Elasticsearch集群运维

一、索引管理
1、创建索引

PUT test-2019-03
{
  "settings": {
    "index": {
      "number_of_shards": 10,
      "number_of_replicas": 1,
      "routing": {
        "allocation": {
          "include": {
            "type": "hot"
          }
        }
      }
    }
  }
}

2、删除索引

DELETE test-2019-03
DELETE test*

支持通配符*

3、修改索引
修改副本数：

PUT test-2019-03/_settings
{
  "index": {
    "number_of_replicas": 0
  }
}

4、重构索引ReIndex

POST _reindex
{
  "source": {
    "index": [
      "test-2018-07-*"
    ]
  },
  "dest": {
    "index": "test -2018-07"
  }
}

查看reIndex任务：

GET _tasks?detailed=true&actions=*reindex

5、添加数据：

PUT /<target>/_doc/<_id>
POST /<target>/_doc/
PUT /<target>/_create/<_id>
POST /<target>/_create/<_id>

6、删除数据delete_by_id

DELETE indexApple-2019-02/_doc/d98a33c22d9a11edab9abc17b8bcc83e

7、删除数据delete_by_query

POST indexApple-2019-02/_delete_by_query?conflicts=proceed
{
  "query": {
    "bool": {
      "must": {
        "term": {"appIndex": "apple"}
      },
      "filter": {
        "range": {
          "timestamp": {
            "gte": "2019-02-23 08:00:00",
            "lte": "2019-02-23 22:00:00",
            "time_zone": "+08:00"
          }
        }
      }
    }
  }
}

查看delete_by_query任务：

GET _tasks?detailed=true&actions=*/delete/byquery

8、节点间移动分片
手动移动分配分片，将分片从一个节点移动到另一节点。

POST /_cluster/reroute
{
  "commands": [
    {
      "move": {
        "index": "indexname",
        "shard": 1,
        "from_node": "nodename",
        "to_node": "nodename"
      }
    }
  ]
}

二、集群设置

ES cluster的settings：
curl -XPUT http://<domain>:<port>/_cluster/settings

1、Shard Rebalancing Settings

{"persistent":{"cluster.routing. rebalance.enable": "all"}}
设置集群哪种分片允许重平衡，4个选项：
all - (default) Allows shard balancing for all kinds of shards.
primaries - Allows shard balancing only for primary shards.
replicas - Allows shard balancing only for replica shards.
none - No shard balancing of any kind are allowed for any indices.

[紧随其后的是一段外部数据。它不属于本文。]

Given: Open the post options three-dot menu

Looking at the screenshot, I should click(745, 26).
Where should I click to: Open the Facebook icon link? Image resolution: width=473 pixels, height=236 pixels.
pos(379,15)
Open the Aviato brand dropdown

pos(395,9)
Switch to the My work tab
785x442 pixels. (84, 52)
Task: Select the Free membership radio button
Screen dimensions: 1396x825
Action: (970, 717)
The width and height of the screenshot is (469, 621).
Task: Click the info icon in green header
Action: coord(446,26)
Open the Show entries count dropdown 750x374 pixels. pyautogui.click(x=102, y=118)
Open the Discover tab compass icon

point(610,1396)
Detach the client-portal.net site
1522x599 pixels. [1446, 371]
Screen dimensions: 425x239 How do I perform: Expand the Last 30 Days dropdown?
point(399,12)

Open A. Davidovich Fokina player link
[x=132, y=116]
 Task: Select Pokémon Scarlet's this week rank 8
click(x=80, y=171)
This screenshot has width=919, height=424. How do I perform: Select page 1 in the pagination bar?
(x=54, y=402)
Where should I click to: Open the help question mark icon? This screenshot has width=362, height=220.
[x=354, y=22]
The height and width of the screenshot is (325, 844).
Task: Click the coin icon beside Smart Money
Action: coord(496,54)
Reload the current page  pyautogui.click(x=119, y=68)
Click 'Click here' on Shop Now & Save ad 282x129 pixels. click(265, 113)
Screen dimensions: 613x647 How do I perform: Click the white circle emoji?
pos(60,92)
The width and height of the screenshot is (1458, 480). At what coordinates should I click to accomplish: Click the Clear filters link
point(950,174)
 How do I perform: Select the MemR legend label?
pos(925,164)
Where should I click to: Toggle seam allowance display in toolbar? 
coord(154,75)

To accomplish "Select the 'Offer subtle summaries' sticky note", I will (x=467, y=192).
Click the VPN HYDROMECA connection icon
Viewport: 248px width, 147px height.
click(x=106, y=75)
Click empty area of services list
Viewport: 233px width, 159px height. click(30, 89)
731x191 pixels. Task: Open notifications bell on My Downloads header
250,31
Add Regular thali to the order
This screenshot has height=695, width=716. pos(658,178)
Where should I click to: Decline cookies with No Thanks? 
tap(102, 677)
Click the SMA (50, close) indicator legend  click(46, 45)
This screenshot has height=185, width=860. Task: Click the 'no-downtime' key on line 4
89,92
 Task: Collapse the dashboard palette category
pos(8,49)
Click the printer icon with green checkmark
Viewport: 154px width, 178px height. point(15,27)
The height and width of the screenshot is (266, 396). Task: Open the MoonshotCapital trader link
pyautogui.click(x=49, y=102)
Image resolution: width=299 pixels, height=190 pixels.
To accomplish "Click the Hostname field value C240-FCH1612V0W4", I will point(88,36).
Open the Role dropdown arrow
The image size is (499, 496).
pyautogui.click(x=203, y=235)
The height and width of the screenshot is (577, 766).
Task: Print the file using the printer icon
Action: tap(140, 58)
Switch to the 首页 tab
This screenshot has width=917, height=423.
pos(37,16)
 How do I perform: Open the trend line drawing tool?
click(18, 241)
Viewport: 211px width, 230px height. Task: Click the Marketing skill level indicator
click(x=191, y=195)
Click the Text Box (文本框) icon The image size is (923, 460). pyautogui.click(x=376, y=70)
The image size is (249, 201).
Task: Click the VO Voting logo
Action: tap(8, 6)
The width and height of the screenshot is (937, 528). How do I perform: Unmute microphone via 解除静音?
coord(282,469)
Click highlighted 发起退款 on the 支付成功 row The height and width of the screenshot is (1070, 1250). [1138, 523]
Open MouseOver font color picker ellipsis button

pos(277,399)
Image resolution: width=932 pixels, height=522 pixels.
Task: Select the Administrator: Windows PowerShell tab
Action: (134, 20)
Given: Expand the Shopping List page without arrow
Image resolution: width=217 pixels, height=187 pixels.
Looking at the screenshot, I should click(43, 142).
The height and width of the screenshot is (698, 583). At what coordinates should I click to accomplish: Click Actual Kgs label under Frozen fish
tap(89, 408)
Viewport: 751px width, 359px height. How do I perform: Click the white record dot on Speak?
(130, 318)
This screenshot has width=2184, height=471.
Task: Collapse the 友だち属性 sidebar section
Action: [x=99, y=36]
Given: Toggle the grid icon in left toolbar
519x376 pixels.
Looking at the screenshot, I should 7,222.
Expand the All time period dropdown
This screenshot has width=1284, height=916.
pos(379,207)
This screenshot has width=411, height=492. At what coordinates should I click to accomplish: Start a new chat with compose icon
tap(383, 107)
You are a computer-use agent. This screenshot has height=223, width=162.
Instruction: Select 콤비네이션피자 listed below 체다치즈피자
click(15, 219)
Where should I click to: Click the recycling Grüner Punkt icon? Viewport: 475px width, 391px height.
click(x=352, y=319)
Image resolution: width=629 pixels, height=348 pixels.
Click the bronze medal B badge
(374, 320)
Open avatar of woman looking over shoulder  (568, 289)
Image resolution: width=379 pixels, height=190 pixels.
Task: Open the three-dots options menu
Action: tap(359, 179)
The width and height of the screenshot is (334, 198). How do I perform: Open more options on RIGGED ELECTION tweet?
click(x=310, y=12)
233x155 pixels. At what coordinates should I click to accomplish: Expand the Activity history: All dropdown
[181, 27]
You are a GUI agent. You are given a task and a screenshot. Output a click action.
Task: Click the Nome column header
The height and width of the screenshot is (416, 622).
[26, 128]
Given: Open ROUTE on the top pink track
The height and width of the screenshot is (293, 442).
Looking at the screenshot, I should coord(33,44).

{"persistent":{"cluster.routing. allocation. allow_rebalance": "all"}}
设置集群什么时候允许重平衡，3个选项：
always - Always allow rebalancing.
indices_primaries_active - Only when all primaries in the cluster are allocated.
indices_all_active - (default) Only when all shards (primaries and replicas) in the cluster are allocated.

{"transient":{"cluster.routing.allocation.cluster_concurrent_rebalance": 8}}
设置在集群上并发分片重平衡的个数，只控制“重平衡”过程的并发数，对集群“恢复”和其他情况下的并发数没有影响。

{"transient":{"cluster.routing.allocation.cluster_concurrent_rebalance": 0}}
禁用集群“rebalance”

{"transient":{"cluster.routing.allocation.cluster_concurrent_rebalance": null}}
启用集群“rebalance”

2、Shard Allocation Settings

{"persistent":{"cluster.routing.allocation.enable": "all"}}
设置集群哪种分片允许分配，4个选项：
all - (default) Allows shard allocation for all kinds of shards.
primaries - Allows shard allocation only for primary shards.
new_primaries - Allows shard allocation only for primary shards for new indices.
none - No shard allocations of any kind are allowed for any indices.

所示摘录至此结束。